## PROBLEM DESCRIPTION
Copy the lines of the items below word for word, from the line containing "1456x819 pixels." through the line containing "[x=945, y=33]", both included.

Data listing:
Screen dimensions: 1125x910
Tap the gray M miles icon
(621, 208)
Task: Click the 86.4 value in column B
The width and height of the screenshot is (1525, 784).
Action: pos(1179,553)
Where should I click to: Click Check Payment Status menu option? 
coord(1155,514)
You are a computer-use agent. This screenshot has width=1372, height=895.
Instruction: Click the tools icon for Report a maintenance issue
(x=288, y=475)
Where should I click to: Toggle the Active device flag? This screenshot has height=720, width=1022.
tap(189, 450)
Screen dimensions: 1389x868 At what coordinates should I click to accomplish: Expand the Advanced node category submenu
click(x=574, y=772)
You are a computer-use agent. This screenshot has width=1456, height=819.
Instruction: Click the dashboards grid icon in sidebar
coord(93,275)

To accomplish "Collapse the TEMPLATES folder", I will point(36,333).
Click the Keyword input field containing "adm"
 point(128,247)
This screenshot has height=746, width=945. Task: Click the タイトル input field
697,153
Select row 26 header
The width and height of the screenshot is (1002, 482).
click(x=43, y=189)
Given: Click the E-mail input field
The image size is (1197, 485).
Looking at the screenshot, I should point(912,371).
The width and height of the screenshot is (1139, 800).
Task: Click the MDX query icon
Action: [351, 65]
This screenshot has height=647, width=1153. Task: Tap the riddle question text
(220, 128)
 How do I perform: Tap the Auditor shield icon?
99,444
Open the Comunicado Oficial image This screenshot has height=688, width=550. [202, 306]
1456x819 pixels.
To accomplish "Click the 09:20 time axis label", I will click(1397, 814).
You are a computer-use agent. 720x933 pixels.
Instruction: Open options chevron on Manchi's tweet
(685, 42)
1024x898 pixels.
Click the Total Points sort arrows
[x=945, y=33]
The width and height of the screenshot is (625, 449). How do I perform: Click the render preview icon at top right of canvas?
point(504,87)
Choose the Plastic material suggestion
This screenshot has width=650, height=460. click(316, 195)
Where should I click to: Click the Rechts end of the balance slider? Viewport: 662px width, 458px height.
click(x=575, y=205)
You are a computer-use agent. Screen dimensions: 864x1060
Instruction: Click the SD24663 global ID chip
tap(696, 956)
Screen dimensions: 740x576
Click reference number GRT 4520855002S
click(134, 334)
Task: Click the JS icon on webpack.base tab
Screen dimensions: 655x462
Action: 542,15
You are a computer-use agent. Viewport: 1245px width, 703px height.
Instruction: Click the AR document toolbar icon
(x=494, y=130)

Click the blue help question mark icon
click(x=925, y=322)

## TASK SOLUTION
1456x819 pixels.
To accomplish "Click the 09:20 time axis label", I will click(1397, 814).
You are a computer-use agent. 720x933 pixels.
Instruction: Open options chevron on Manchi's tweet
(685, 42)
1024x898 pixels.
Click the Total Points sort arrows
[x=945, y=33]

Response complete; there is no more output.